======== Testo fornito ========

Negli ultimi decenni la trasmissione della fede ha incontrato crescenti difficoltà.
Si è tentato di sostituire a un metodo piuttosto nozionistico il tentativo di una «catechesi per la vita cristiana», che fosse più coinvolgente e meglio idonea a introdurre i ragazzi nella comunità credente.
I risultati sono stati però scarsi, tanto che poi i bambini non riescono a stabilire con la fede e con la Chiesa un rapporto duraturo e profondo.
Molti si ostinano a usare quei catechismi particolari editi dalla CEI negli anni 80, che, oltre che brutti, lasciano alquanto a desiderare come contenuti: troppo annacquati per poter incidere nella fede dei bambini e dei ragazzi.
Con l'uscita del Catechismo della Chiesa Cattolica il Papa già dal 1992 e ribadito nel 1997, chiedeva con forza magisteriale una revisione di questi catechismi particolari alla luce del nuovo Catechismo certamente più conforme alla Tradizione. Revisione mai avvenuta e i suddetti catechismi sono ancora "in servizio".
Molti sacerdoti e catechisti però hanno ormai messo nel cassetto i catechismo della CEI.
Ma il problema è: con cosa sostituirli?
Finalmente (da ormai diversi anni) sono disponibili dei libri di catechismo che, oltre che graficamente belli, hanno anche contenuti forti e chiari per l'educazione alla fede cristiana.
Sono venduti praticamente a prezzo di costo da una coraggiosa casa editrice, la Mimep-Docete, che ha fatto dell'apostolato a mezzo stampa una coraggiosa scelta vocazionale.
Per la classe della prima comunione è disponibile il libro:
IL CAMMINO CON GESU' VERSO LA PRIMA COMUNIONE
al costo di pochi euro.
È disponibile anche il "quaderno attivo" relativo con le illustrazioni da colorare e domande semplici per verificare l'apprendimento.

======== Dati mostrati ========

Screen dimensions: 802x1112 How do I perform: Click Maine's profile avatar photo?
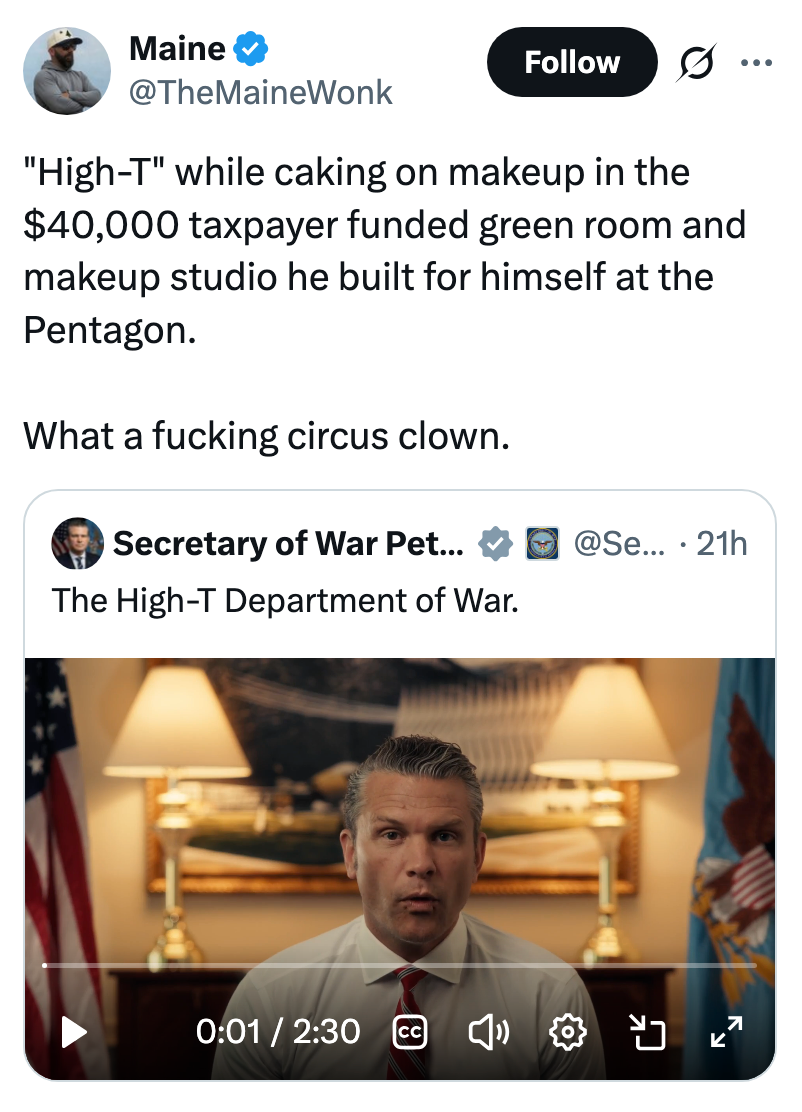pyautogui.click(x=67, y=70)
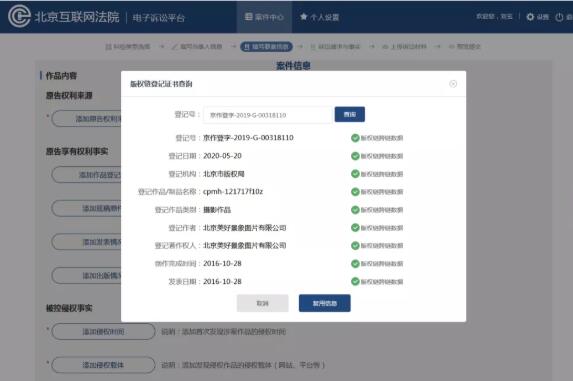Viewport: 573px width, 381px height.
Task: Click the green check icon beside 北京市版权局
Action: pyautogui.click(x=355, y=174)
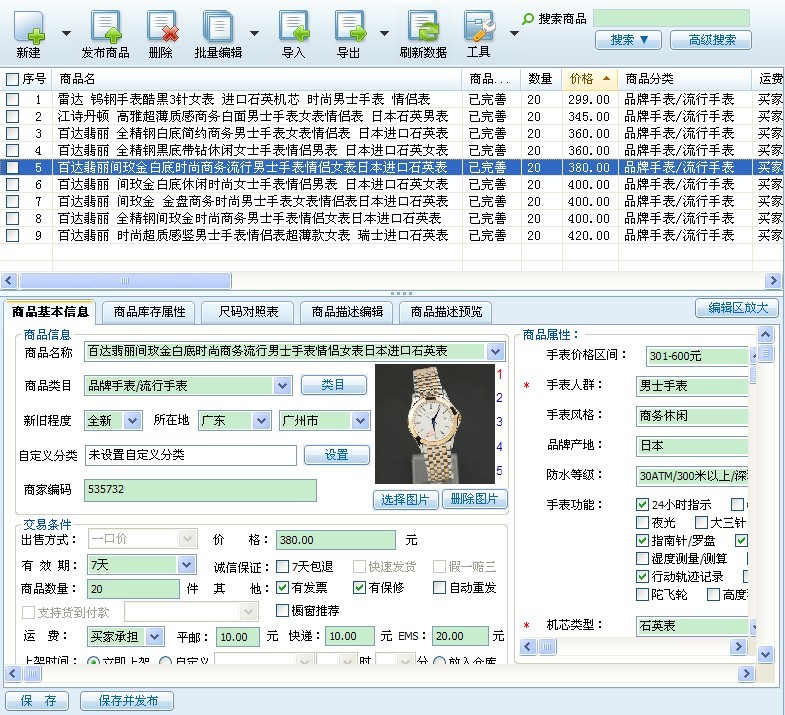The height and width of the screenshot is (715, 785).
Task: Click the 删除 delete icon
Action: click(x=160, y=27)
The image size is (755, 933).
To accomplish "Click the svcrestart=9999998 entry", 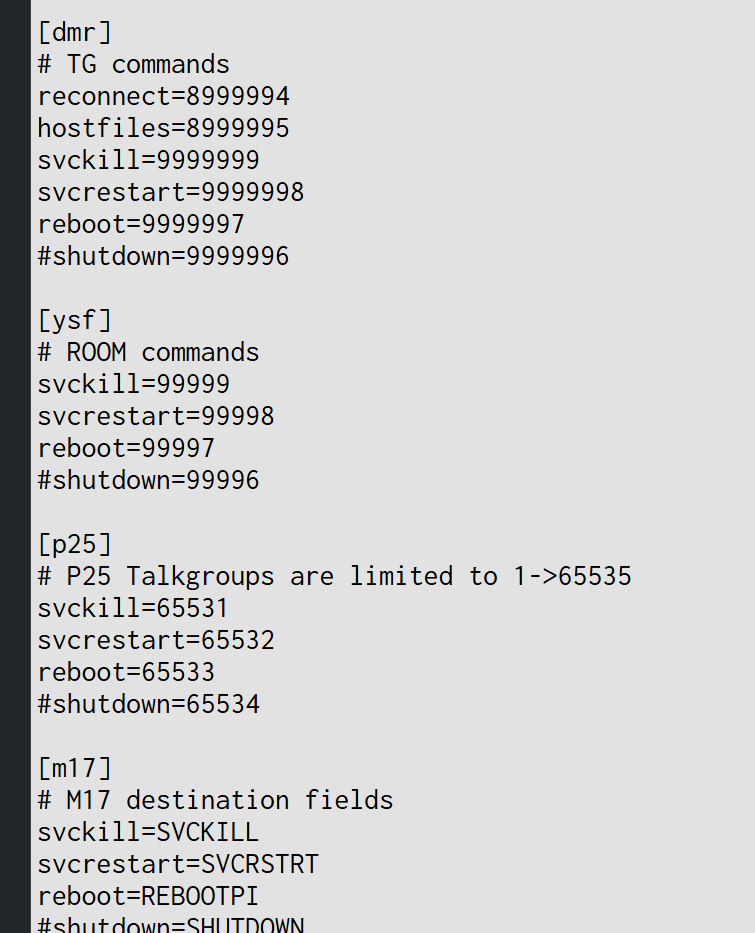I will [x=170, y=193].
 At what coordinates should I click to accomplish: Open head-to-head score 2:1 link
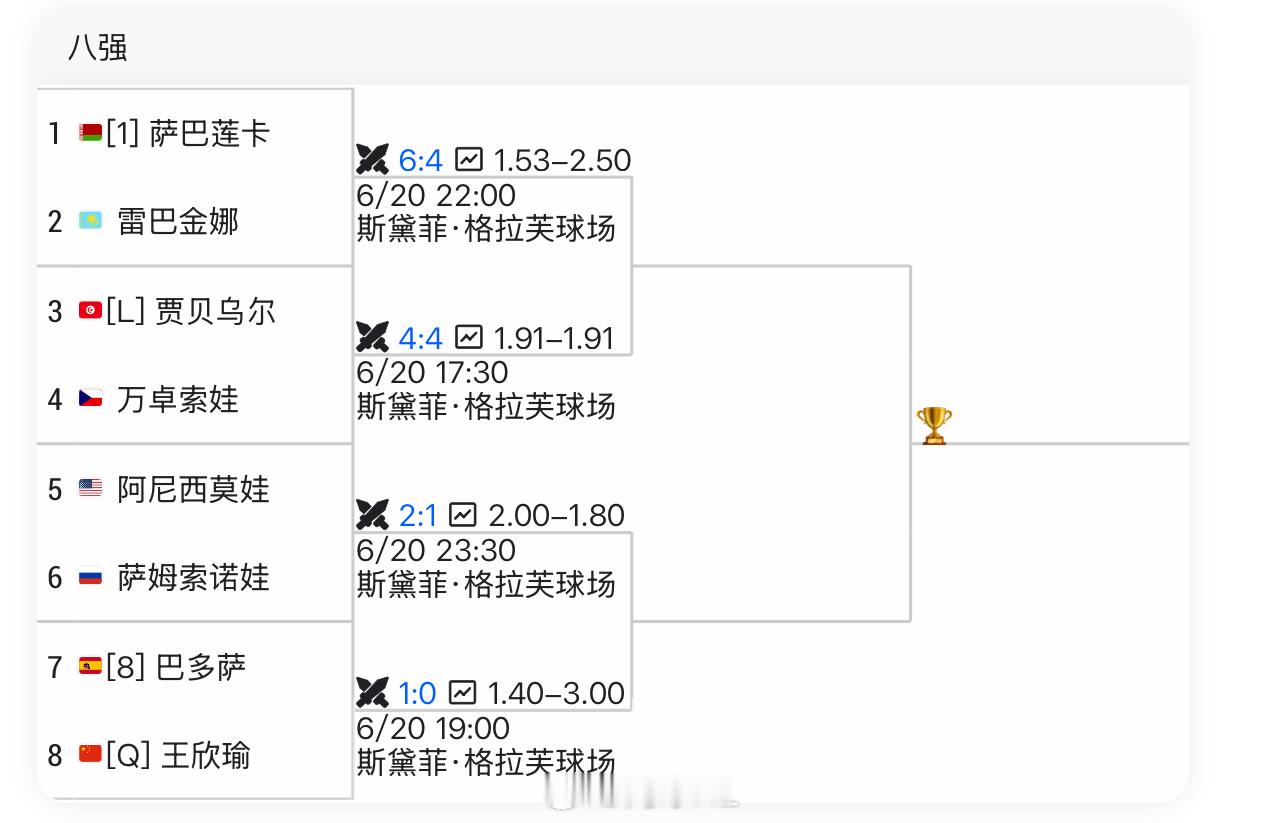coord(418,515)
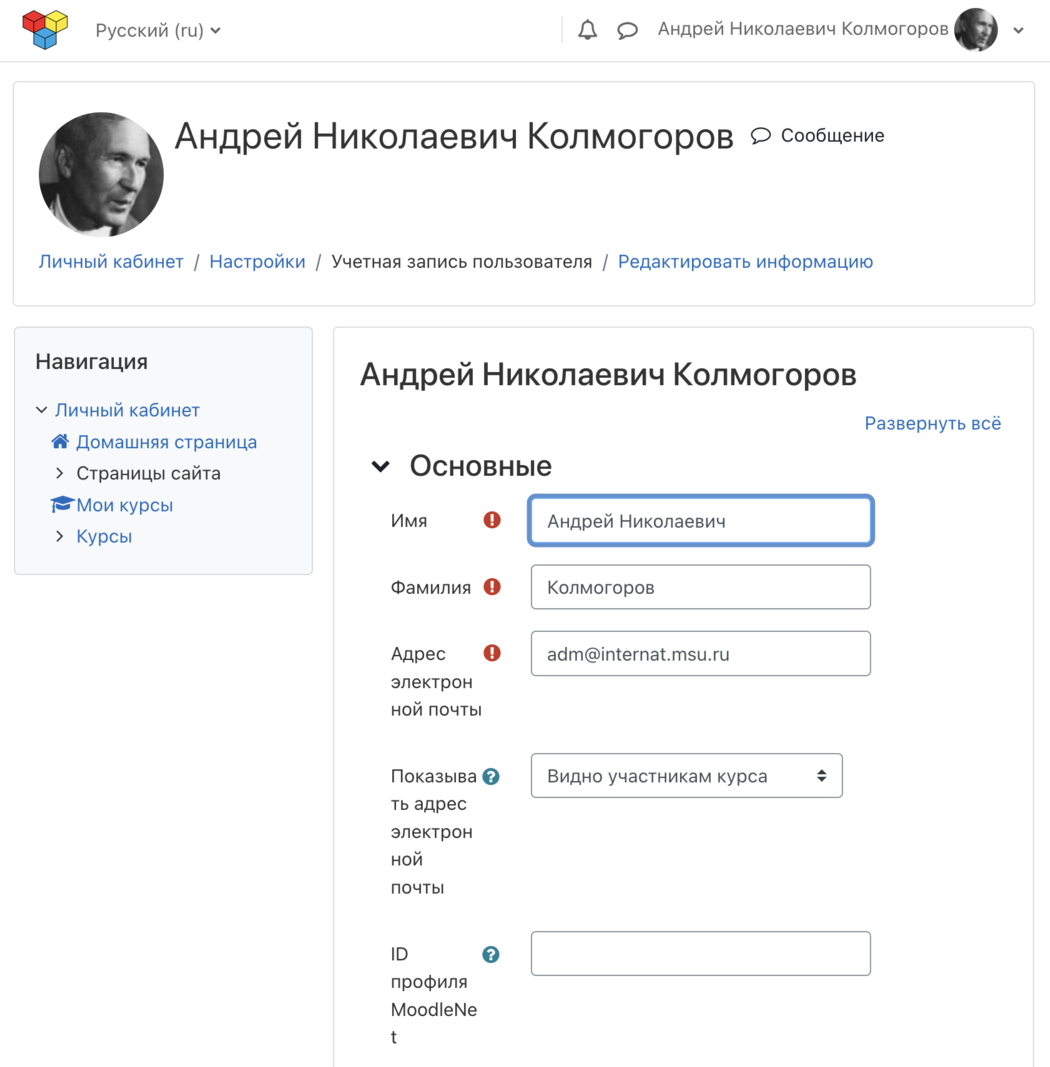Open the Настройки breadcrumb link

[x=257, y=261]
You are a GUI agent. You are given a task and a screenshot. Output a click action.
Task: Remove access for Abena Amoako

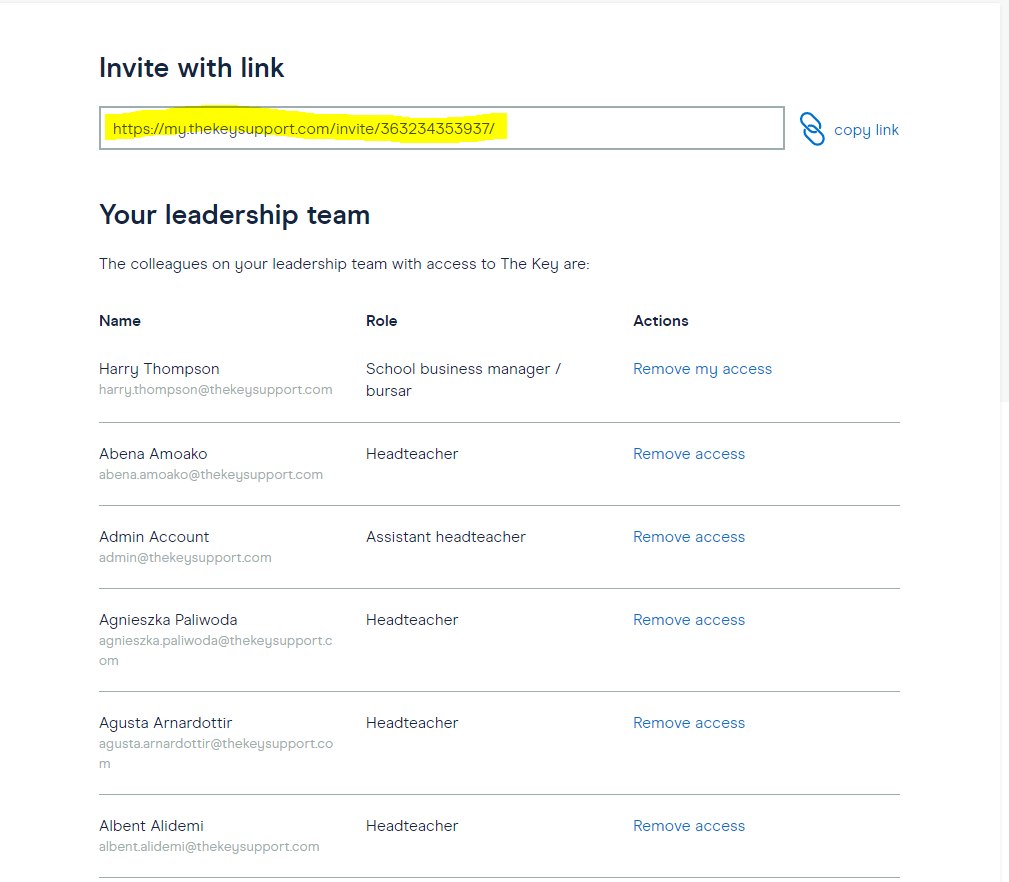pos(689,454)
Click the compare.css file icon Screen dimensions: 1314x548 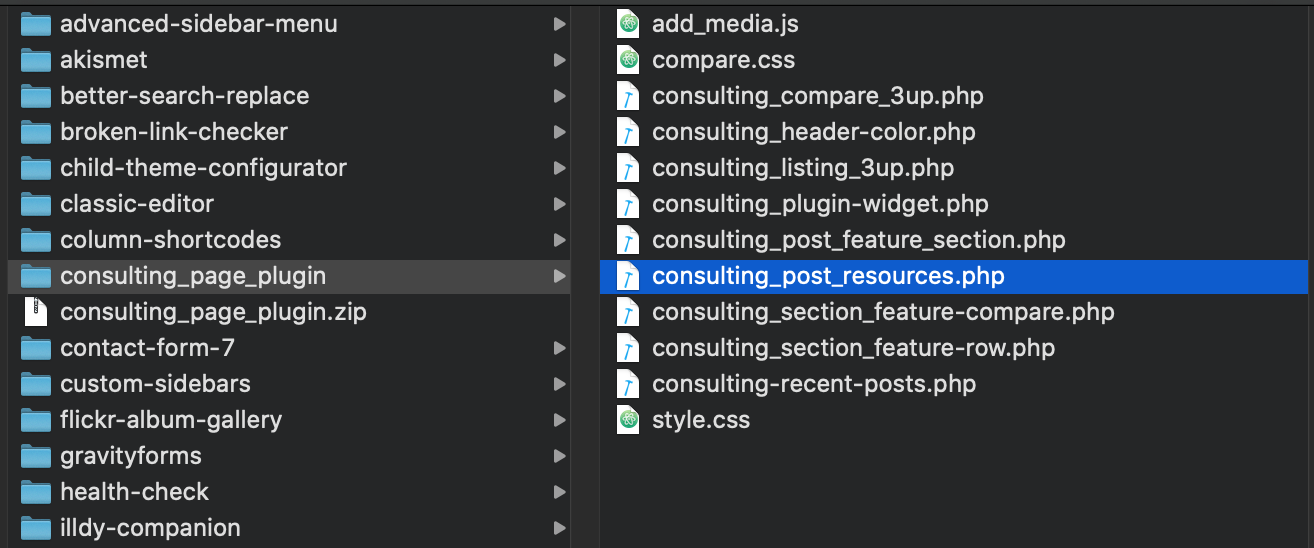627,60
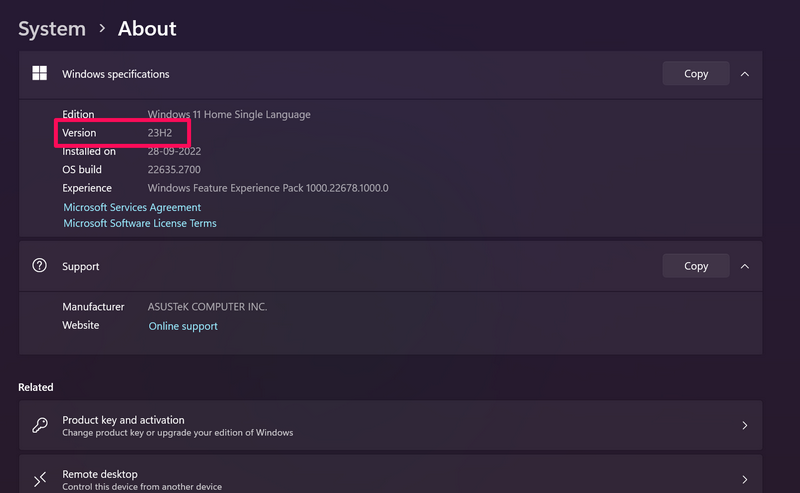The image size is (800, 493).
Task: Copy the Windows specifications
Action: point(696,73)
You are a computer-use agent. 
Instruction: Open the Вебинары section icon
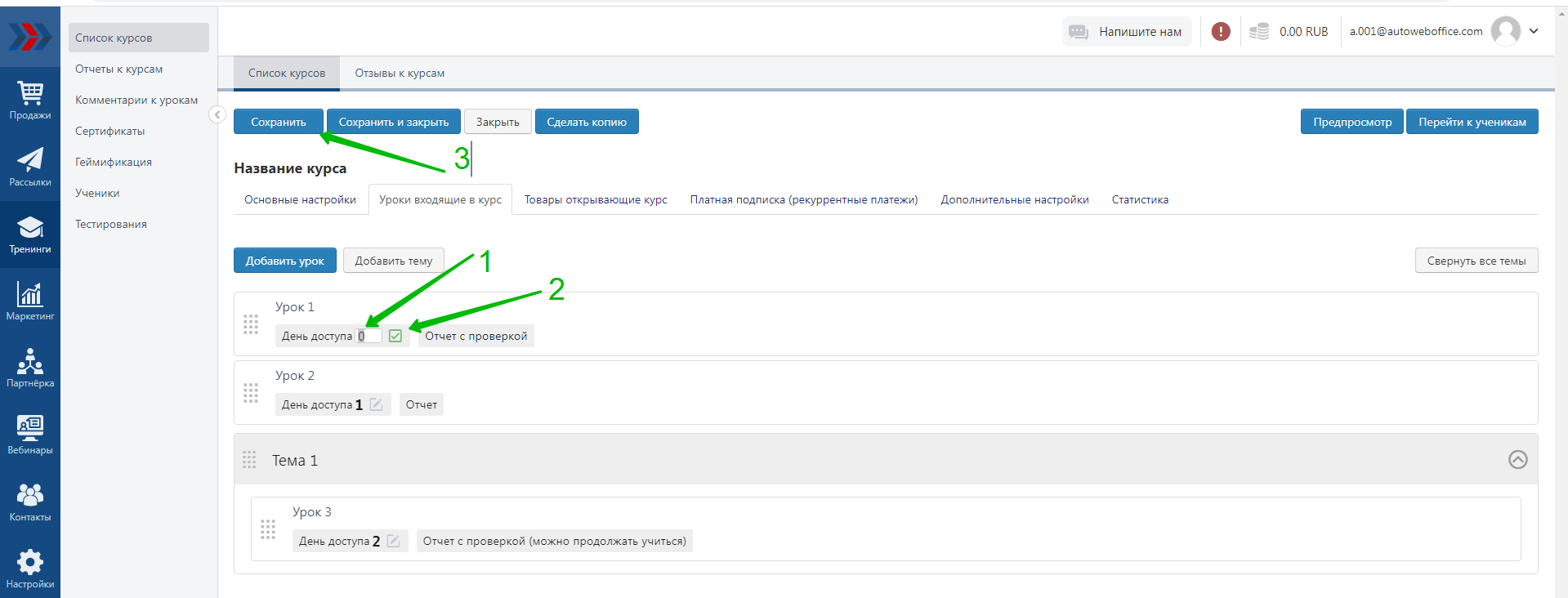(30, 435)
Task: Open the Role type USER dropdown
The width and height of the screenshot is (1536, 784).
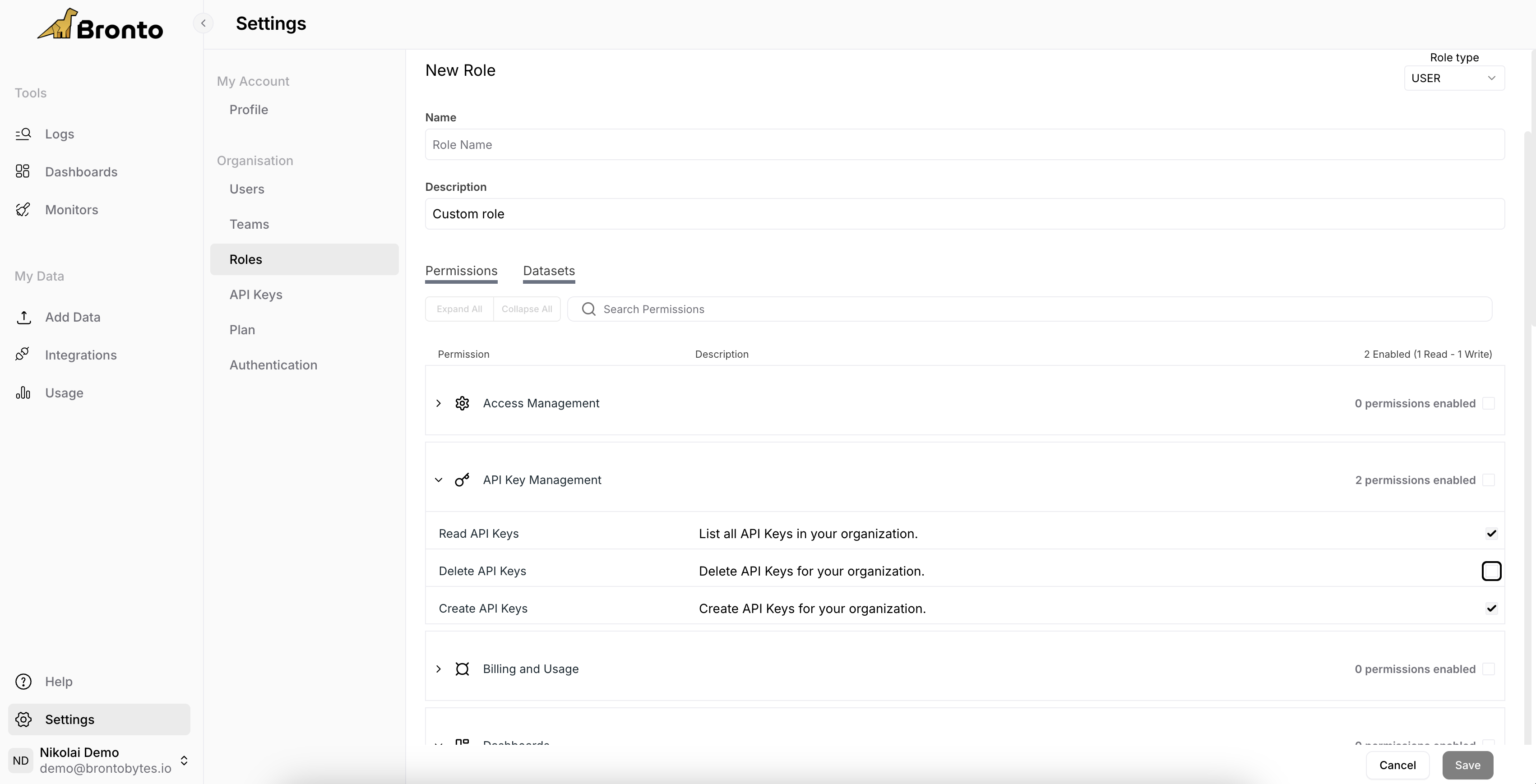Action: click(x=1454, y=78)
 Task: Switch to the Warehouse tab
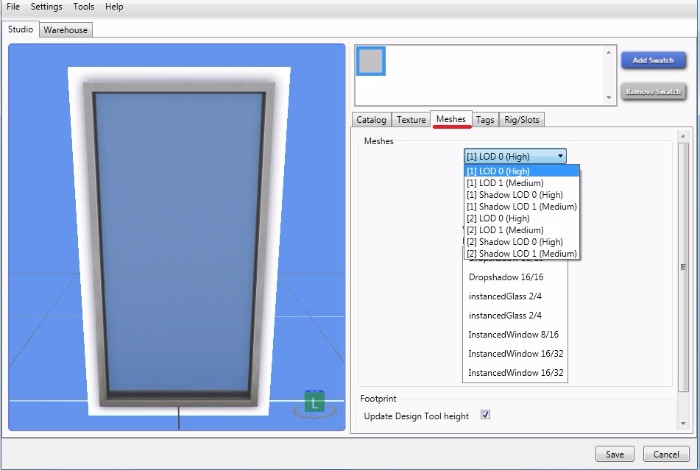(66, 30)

========

# Da fare
1 > Riporta, per favore, tutte le espressioni che il testo sul catechismo racchiude tra virgolette.
2 > Prosegui il testo sul catechismo a partire dalla sua ultima frase.
L'elenco non ha alcun legame con il testo sul catechismo.

# Le risposte
1 >
- «catechesi per la vita cristiana»
- "in servizio"
- "quaderno attivo"

2 >
Ordinando una quantità superiore a 15 copie viene inviata gratuitamente il dvd che riassume tutti i contenuti del libro. Molto utile ai bambini per iniziare l'incontro di catechismo oppure ai catechisti per farsi una rapida idea dei contenuti da trattare durante l'anno.
Per la preparazione alla cresima c'è il secondo libro della serie (ideale prosecuzione di quello per la comunione, con un utile ripasso all'inizio):
INCONTRO AL TUO AVVENIRE: DALLA CONFERMAZIONE ALLA MATURITA' CRISTIANA
Con questo libro i ragazzi possono scoprire tutte le principali verità della fede cristiana con un utile approfondimento che aiuterà perfino i catechisti nella loro vita spirituale.
Questi libri possono essere ordinati direttamente nel sito internet www.mimep.it oppure telefonando allo 02.95.74.19.35 oppure inviando un fax allo 02.95.74.46.47 oppure inviando una e-mail a ordine@mimep.it.
Sia dal catalogo della Mimep-Docete che dal sito internet è possibile conoscere la vasta scelta di materiali utili a tutti: libri, dvd e molto altro. Non ci si pente mai di nessun acquisto.

DOSSIER "BIMBI, MESSA E CATECHISMO"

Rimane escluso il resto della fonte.